This is my first time learning of Photonic Processors, I had to look it up. That is seriously amazing, but I wont get my hopes up. If I start seeing photonic processors being sold on Newegg ten years from now, I'll be foaming from the mouth  Five years from now though? "on the verge of reality" sounds about right, but it will still be aways from being in peoples home computers. IF they are the "latest release" five years from now, I'll be happy to be wrong 

Anyways, a couple more speculations:

-Because 3D monitors will probably be the norm, the next big thing will be "visual displays" you can wear on your head 
-What about operating systems in five years? Is microsoft going to come out with some new revolutionary way of navigating the computer? Probably not, but you never know


----------



## claptonman (Jul 28, 2011)

MadHappy said:


> This is my first time learning of Photonic Processors, I had to look it up. That is seriously amazing, but I wont get my hopes up. If I start seeing photonic processors being sold on Newegg ten years from now, I'll be foaming from the mouth  Five years from now though? "on the verge of reality" sounds about right, but it will still be aways from being in peoples home computers. IF they are the "latest release" five years from now, I'll be happy to be wrong
> 
> Anyways, a couple more speculations:
> 
> ...


They have those for DVDs and the such. Probably could use it on a computer somehow...

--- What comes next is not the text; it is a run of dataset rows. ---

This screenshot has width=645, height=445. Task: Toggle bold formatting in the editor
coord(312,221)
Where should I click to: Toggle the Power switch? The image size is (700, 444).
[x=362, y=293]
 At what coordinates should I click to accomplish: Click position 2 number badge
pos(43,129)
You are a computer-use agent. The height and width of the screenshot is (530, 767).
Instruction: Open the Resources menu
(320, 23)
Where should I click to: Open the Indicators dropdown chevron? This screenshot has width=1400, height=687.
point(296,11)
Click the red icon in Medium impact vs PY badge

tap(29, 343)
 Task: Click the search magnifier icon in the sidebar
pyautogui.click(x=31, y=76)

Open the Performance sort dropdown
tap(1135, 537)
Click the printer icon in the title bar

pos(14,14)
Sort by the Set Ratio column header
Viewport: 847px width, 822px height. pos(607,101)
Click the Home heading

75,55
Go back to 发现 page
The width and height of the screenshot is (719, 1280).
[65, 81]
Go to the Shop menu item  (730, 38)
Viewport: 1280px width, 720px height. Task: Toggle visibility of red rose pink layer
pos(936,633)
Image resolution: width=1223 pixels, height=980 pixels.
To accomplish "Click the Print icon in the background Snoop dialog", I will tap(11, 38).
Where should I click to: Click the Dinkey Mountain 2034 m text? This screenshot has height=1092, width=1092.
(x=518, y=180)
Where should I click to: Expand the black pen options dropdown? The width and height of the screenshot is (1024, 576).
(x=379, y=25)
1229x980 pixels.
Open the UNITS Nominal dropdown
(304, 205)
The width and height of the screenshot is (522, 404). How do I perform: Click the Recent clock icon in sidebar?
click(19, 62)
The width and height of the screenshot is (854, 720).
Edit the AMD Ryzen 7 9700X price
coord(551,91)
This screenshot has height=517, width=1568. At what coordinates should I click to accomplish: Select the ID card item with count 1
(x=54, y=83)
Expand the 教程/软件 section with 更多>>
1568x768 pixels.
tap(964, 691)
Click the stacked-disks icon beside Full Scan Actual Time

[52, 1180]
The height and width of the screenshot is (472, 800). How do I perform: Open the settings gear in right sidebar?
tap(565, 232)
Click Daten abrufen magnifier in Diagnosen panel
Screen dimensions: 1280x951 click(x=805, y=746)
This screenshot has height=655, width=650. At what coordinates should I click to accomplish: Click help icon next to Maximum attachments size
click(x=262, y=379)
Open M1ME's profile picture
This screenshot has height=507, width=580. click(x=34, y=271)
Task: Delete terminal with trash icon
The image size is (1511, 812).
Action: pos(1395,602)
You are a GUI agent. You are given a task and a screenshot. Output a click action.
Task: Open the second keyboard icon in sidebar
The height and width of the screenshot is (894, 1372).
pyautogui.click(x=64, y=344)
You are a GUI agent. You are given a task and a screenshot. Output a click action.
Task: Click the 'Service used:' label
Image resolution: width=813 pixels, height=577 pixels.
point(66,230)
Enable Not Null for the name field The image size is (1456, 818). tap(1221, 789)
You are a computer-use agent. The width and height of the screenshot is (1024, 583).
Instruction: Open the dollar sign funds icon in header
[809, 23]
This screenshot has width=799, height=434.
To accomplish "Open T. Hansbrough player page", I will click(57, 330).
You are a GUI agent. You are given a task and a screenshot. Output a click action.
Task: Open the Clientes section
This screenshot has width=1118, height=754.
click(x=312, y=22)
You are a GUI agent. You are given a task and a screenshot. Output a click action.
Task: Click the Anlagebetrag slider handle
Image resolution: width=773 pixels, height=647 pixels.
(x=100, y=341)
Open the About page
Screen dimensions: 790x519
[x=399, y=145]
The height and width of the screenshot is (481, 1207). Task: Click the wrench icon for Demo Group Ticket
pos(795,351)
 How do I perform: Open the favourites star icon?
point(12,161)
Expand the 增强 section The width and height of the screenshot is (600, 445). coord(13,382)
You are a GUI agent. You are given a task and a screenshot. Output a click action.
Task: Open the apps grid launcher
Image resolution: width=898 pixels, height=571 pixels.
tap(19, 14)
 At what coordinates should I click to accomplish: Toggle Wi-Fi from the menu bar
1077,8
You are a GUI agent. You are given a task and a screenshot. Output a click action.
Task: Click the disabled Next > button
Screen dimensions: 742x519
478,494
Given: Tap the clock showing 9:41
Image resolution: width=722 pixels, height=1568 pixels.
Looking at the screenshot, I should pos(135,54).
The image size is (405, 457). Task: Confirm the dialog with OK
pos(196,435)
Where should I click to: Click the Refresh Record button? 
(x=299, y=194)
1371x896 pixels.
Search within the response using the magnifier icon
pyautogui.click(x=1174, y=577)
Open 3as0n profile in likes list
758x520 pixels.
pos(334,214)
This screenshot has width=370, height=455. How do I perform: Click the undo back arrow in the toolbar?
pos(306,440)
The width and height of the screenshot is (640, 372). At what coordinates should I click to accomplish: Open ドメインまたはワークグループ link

http://www.brookstone.com/vuzix-wra...iid=SearchResults|CategoryProductList|639427p

But reviews on them are terrible. But perhaps they could get better.


----------



## Aastii (Jul 29, 2011)

MadHappy said:


> This is my first time learning of Photonic Processors, I had to look it up. That is seriously amazing, but I wont get my hopes up. If I start seeing photonic processors being sold on Newegg ten years from now, I'll be foaming from the mouth  Five years from now though? "on the verge of reality" sounds about right, but it will still be aways from being in peoples home computers. IF they are the "latest release" five years from now, I'll be happy to be wrong
> 
> Anyways, a couple more speculations:
> 
> ...



Both Intel and IBM already have working prototypes, there are only certain creases to be ironed out. Bare in mind Intel's core architecture will probably be ready for retirement around then, I wouldn't rule out the use of photonics. Get ready for huge performance gains at that point too.

Whether or not they would also be used in the GPU, who knows.

I think we may end up seeing (probably AMD) create an APU that can actually be used by gamers and graphics designers without the need for a discreet graphics card, with everything on one die.

We may also see the death of the chipset on the mobo with everything being on the CPU die. Reduced latency so higher speed, but we will need smaller technology, which we will do come 2016


----------



## Mark4_4 (Aug 3, 2011)

I doubt we will be reaching 10ghz :L 

Also I would think that about 12gb RAM would be quite common in 5 years


----------



## jonnyp11 (Aug 3, 2011)

well they've hit about/over 8ghz on something from a few years ago, but then again that was pouring liquid nitrogen onto the thing so not very practical, but i think we'll'v hit it by then


----------